Team finds gene mutation that increases risk of schizophrenia, learning impairment

UCLA researchers help discover biological link between two brain disorders

By Mark Wheeler August 05, 2013

A collaborative team of researchers including scientists from UCLA has uncovered evidence that a specific genetic alteration appears to contribute to disorders of brain development, including schizophrenia. They also found that schizophrenia shares a common biological pathway with Fragile X mental retardation syndrome, a disorder associated with both intellectual impairment and autism.

A disruption of the gene known as TOP3B was associated with an increased risk of schizophrenia as well as impairment in intellectual function, the researchers said, and TOP3B’s interaction with a protein called FMRP was found to be responsible for Fragile X syndrome.

The findings, published Aug. 4 in the online edition of the journal Nature Neuroscience, suggest a previously unsuspected link between the two disorders.

Although the past two decades have revealed a wealth of information about the genetics of disease, little is known about the biology behind schizophrenia, said Dr. Nelson Freimer, a UCLA professor of psychiatry and a senior author of the research.

“This collaborative effort has uncovered a promising biological pathway that appears to underlie schizophrenia and may contribute to the cognitive impairment that is an important component of the disorder,” he said.

For the study, the researchers drew from a database that facilitates research on the genetically unique population of northeast Finland, where people have lived in relative isolation for several centuries. This population has three times the frequency of schizophrenia of the rest of Finland and a higher rate of intellectual impairment. The team used the database to sift through genomic data for genetic deletions or mutations that are relatively common in this region but are rare elsewhere in the world.

They discovered a rare genetic deletion affecting TOP3B that increases a person’s susceptibility to schizophrenia; they also found that this deletion was associated with an increased frequency of other disorders of brain development, including intellectual impairment.

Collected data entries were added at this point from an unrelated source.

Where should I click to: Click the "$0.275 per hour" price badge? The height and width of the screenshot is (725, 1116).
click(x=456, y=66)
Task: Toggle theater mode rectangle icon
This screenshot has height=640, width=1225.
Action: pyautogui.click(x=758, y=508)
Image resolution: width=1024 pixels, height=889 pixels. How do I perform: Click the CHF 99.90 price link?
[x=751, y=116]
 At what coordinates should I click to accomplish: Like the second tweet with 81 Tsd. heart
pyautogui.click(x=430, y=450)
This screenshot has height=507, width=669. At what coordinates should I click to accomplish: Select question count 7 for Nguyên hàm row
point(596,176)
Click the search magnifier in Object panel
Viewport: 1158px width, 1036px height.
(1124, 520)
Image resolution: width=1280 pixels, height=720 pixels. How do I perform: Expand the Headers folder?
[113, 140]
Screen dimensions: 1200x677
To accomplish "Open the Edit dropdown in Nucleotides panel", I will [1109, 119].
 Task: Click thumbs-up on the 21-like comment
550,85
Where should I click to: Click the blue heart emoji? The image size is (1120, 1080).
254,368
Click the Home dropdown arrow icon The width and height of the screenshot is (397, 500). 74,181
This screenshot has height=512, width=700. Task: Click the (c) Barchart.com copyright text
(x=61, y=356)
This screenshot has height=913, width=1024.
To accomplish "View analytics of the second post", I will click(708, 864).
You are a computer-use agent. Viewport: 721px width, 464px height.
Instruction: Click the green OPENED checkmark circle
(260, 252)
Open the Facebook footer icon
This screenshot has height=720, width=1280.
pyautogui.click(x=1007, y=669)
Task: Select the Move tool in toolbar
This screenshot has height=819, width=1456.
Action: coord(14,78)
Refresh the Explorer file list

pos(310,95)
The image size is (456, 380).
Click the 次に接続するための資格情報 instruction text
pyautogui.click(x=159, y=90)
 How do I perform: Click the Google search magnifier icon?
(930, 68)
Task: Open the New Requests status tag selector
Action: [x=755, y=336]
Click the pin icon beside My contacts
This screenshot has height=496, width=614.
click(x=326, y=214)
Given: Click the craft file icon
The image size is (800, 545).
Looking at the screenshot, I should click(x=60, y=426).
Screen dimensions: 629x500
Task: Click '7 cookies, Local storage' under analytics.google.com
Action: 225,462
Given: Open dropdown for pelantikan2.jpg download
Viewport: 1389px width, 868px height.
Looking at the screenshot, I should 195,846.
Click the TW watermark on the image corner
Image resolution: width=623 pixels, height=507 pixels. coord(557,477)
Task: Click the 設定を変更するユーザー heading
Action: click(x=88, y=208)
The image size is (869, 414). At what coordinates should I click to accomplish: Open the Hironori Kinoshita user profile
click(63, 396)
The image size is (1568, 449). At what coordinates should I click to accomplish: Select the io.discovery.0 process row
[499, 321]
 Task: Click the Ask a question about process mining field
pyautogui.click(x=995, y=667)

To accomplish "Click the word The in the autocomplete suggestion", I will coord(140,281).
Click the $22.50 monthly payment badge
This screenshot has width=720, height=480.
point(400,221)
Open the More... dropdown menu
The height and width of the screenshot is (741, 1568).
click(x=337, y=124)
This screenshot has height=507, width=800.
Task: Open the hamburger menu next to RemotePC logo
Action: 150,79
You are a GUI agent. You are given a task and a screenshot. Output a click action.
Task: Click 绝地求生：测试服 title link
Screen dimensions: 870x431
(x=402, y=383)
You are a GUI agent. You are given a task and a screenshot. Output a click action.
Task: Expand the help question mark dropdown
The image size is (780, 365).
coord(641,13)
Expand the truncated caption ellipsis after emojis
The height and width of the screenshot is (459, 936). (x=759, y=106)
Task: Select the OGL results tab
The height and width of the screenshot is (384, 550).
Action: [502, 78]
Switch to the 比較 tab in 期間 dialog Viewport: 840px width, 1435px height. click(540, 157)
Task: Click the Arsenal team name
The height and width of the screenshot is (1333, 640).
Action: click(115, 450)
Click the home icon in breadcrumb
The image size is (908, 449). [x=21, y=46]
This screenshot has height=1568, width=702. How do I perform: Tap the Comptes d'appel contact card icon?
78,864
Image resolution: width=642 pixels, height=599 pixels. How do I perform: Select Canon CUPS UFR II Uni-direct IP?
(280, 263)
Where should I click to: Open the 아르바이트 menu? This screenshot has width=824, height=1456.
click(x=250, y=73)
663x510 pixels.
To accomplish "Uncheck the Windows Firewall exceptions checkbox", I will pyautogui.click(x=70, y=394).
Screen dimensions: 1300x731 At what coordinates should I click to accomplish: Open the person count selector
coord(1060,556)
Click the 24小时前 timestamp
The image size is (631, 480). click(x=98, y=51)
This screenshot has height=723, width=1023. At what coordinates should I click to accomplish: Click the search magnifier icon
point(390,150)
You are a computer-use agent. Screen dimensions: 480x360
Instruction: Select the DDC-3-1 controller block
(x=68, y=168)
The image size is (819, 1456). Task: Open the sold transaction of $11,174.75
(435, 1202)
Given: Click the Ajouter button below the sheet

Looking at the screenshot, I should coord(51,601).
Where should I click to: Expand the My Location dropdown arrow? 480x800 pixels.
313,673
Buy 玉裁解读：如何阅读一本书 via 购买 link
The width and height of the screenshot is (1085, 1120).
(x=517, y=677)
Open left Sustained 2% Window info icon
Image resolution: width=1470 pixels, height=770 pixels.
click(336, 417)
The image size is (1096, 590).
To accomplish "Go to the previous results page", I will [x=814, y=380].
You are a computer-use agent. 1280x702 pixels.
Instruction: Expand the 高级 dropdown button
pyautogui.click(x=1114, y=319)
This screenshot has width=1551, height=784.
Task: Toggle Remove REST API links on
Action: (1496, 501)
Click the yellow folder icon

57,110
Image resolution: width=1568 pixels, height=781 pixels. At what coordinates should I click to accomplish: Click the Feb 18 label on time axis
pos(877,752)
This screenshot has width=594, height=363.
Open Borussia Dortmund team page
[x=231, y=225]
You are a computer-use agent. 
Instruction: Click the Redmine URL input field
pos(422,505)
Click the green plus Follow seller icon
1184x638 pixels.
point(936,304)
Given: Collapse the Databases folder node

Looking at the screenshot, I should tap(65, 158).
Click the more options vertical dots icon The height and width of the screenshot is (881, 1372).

Having identified a link between TOP3B and schizophrenia, the researchers sought to understand why disrupting this gene might increase susceptibility to disease. For this, they investigated the function of the protein that TOP3B encodes. They found that the protein encoded by TOP3B interacts with another protein known as FMRP. The deactivation or disruption of FMRP is responsible for Fragile X syndrome, which is associated with autism and learning difficulties, primarily in men.

Within the northern Finnish population, the team identified four people who did not have a functioning copy of the TOP3B gene. All four were diagnosed as having cognitive impairments and/or schizophrenia, solidifying the evidence that this gene is important in these brain disorders and that they are biologically linked.

“Although schizophrenia and Fragile X may seem drastically different, cognitive impairment is frequently associated with both conditions,” said Freimer, who directs the UCLA Center for Neurobehavioral Genetics. “So it is not unexpected that they could share some of the same biological processes.

“What is interesting about this study is that through investigations in an isolated corner of Finland, we are contributing to concerted international efforts that are beginning to unravel the genetic root of schizophrenia, a debilitating disorder that affects so many people throughout the world. Potentially, this may someday lead to new drug targets against these disorders.”

There were multiple authors and institutions involved in the study, and multiple funding organizations. Please see the published paper for details.

The UCLA Department of Psychiatry and Biobehavioral Sciences is the home within the David Geffen School of Medicine at UCLA for faculty who are experts in the origins and treatment of disorders of complex human behavior. The department is part of the Semel Institute for Neuroscience and Human Behavior at UCLA, a world-leading interdisciplinary research and education institute devoted to the understanding of complex human behavior and the causes and consequences of neuropsychiatric disorders.